Provided material:
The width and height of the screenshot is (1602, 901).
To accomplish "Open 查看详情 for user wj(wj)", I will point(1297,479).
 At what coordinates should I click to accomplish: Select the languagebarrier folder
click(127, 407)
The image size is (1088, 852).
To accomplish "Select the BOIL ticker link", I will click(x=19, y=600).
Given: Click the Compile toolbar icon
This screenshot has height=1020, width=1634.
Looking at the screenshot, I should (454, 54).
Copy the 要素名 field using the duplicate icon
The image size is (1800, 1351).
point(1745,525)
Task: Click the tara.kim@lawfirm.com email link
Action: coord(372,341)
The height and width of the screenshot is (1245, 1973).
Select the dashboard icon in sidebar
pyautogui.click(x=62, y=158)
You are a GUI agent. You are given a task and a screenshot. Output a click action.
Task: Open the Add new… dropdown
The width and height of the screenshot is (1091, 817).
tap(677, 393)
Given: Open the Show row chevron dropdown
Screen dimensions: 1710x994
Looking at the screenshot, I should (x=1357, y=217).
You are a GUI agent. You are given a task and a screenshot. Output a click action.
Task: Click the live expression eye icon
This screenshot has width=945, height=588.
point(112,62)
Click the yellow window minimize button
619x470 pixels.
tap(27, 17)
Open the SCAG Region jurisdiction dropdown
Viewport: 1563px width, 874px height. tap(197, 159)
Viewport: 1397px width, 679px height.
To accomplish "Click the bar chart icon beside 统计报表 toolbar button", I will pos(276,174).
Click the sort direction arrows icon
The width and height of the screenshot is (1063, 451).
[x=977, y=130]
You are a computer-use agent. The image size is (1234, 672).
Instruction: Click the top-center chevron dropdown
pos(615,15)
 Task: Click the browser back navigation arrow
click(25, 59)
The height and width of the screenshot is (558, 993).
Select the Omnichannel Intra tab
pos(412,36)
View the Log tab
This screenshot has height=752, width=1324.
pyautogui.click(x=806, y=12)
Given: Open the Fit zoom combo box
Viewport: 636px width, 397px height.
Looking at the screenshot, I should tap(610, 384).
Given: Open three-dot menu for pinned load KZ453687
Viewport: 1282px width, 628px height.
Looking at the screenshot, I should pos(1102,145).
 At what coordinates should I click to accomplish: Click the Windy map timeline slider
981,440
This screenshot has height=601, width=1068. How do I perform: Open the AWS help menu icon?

What needs to be done: Copy each entry exactly, leaving every line as it is.

Exercise response:
The width and height of the screenshot is (1602, 901).
To accomplish "Open 查看详情 for user wj(wj)", I will point(1297,479).
 At what coordinates should I click to accomplish: Select the languagebarrier folder
click(127, 407)
The image size is (1088, 852).
To accomplish "Select the BOIL ticker link", I will click(x=19, y=600).
Given: Click the Compile toolbar icon
This screenshot has height=1020, width=1634.
Looking at the screenshot, I should (454, 54).
Copy the 要素名 field using the duplicate icon
The image size is (1800, 1351).
point(1745,525)
Task: Click the tara.kim@lawfirm.com email link
Action: coord(372,341)
The height and width of the screenshot is (1245, 1973).
Select the dashboard icon in sidebar
pyautogui.click(x=62, y=158)
You are a GUI agent. You are given a task and a screenshot. Output a click action.
Task: Open the Add new… dropdown
The width and height of the screenshot is (1091, 817).
tap(677, 393)
Given: Open the Show row chevron dropdown
Screen dimensions: 1710x994
Looking at the screenshot, I should (x=1357, y=217).
You are a GUI agent. You are given a task and a screenshot. Output a click action.
Task: Click the live expression eye icon
This screenshot has width=945, height=588.
point(112,62)
Click the yellow window minimize button
619x470 pixels.
tap(27, 17)
Open the SCAG Region jurisdiction dropdown
Viewport: 1563px width, 874px height. tap(197, 159)
Viewport: 1397px width, 679px height.
To accomplish "Click the bar chart icon beside 统计报表 toolbar button", I will pos(276,174).
Click the sort direction arrows icon
The width and height of the screenshot is (1063, 451).
[x=977, y=130]
You are a computer-use agent. The image size is (1234, 672).
Instruction: Click the top-center chevron dropdown
pos(615,15)
 Task: Click the browser back navigation arrow
click(25, 59)
The height and width of the screenshot is (558, 993).
Select the Omnichannel Intra tab
pos(412,36)
View the Log tab
This screenshot has height=752, width=1324.
pyautogui.click(x=806, y=12)
Given: Open the Fit zoom combo box
Viewport: 636px width, 397px height.
Looking at the screenshot, I should tap(610, 384).
Given: Open three-dot menu for pinned load KZ453687
Viewport: 1282px width, 628px height.
Looking at the screenshot, I should pos(1102,145).
 At what coordinates should I click to accomplish: Click the Windy map timeline slider
981,440
This screenshot has height=601, width=1068. How do I perform: Open the AWS help menu icon?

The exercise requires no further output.